Editor's note: Charts are available in the PDF format.

We are through the proverbial tunnel and can see the light. A slowly recovering economy and increasing consumer confidence has pushed dollars spent on foodservice upwards, including those spent in the vending industry. Overall, the four-year decline in vending operation revenues finally ended in fiscal 2012. Operators reported an average growth of 1.86 percentage points, raising this year’s Automatic Merchandiser State of the Vending Industry Report aggregate industry revenue to $19.31 billion, up from $18.96 billion in 2011. The growth was accompanied by more operators raising prices — 83 percent — in a continuing effort to keep up with increasing product and operating costs. These operators met with less resistance than in the past as end users saw other retailers also raise prices.

Technology was named as one of the top factors contributing to growth, along with the improving economy. Operators reported investing in systems that allow an operation to run with higher profits and lower operating costs, installing more diverse payment options and launching micro markets.

A challenge that affected many vendors in 2012 was healthy vending requirements in schools as well as other vending locations. Operators struggled with legislation that restricted the potential products sold and/or that placed taxes on traditional vending fare. They also reported concern about future legislation. Both the Food and Drug Administration’s final rule regarding calorie disclosure required by Obamacare and the U.S. Department of Agriculture proposed rule regarding the items allowed in school vending machines could severely constrict operator revenue and profits.

Compared to retail sales growth, vending revenue continued to lag in 2012. According to Technomic, a food research firm, restaurants and bars showed revenue growth of 4.5 percent for 2012.

Medium operations increase

Besides 2012 being a growth year in terms of revenue, many smaller operators were also able to grow. There was an increase in medium operations, defined as those with $1 million to $4.9 million in annual sales, as seen in chart 2. Locations hiring more employees and consumer confidence as well as embracing a new business model account for much of this change. The most successful operators reported analyzing their business more closely to focus on profitability and limiting waste better than they did in the past, which often required technology implementation.

There was a decline in the number of extra-large operators in 2012, as defined by revenue. Declining same store sales, loss of accounts and location downsizing were the most reported reasons for reduced sales which also led to staff reductions. More than half of operators made no staffing changes in 2012, however.

Of the owners that did make staff changes, more increased their delivery staff than other positions, followed by nearly equal increases in sales and repair staff, see chart 4B. Reductions in staff were also overwhelmingly in delivery personnel and usually brought on by dropping revenues.
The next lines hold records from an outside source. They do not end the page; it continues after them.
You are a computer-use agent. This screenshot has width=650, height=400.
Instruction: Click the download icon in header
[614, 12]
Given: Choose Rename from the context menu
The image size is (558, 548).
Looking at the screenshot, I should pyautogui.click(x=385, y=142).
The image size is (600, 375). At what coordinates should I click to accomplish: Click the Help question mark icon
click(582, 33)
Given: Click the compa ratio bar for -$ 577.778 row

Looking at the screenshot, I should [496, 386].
Operators used a variety of strategies to handle rising costs in 2012 and were asked this year to report all steps taken, therefore the total in chart 6 will not equal 100 percent. However, the top ranking strategy was raising prices mostly in the candy, snack and confection category, shown in chart 7, which continues a four year trend. Operators were also likely to increase prices in cold drinks, OCS and vended food. Many operators reported they were more comfortable raising prices in 2012 due to other retail segments also increasing prices.
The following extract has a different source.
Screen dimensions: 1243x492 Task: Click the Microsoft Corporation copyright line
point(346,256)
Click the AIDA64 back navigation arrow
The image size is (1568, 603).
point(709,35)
The need for all food retailers to raise their prices is supported by a forecast from the National Restaurant Association, which tracks data for full and quick-serve restaurants, bars as well as cafeterias. The NRA reports that wholesale food prices continued to rise in 2012, by 2 percent, making the aggregate increase for the last six years 30 percent, minus a 3.8 percent drop in 2009.

While more than half of operators reported absorbing extra costs, slightly more operators chose to remove unprofitable accounts compared to 2011, where rearranging accounts was the third most used strategy reported, shown in chart 6. The number of operators postponing part or equipment buys in 2012 dropped slightly, decreasing from the sixth most used strategy, to the eighth. This is supported by operators claiming 2012 into 2013 is when they are investing in technology and new growth opportunities.
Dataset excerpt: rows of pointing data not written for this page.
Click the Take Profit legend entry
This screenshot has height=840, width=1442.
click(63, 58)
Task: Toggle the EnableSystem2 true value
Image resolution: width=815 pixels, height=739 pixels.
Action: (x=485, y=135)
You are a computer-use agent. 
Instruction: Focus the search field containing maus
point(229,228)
Interestingly, vendors adjusting their product mix to reduce service frequency dropped last year to a level seen prior to 2010, indicated in chart 8A. For those that did reduce their mix, the candy, snack and confection category saw the greatest contraction, although again, the 2012 percentages in chart 8B will not directly relate to the prior year’s because operators were asked to choose all the segments that applied.

Another way vendors reacted in 2012 was to expand into new services. Fiscal 2012 witnessed the largest percent increase for this in the last five years. One new service reported was micro markets, which was broken out as its own segment for the first time in 2012 and showed more than half the growth, see chart 9B. More operators also began offering water service in 2012 than in 2011 as a way to compete with both other operators and water companies approaching locations with add-on vending. Operators also reported it as a way to increase same site sales and replace a declining bottled water business.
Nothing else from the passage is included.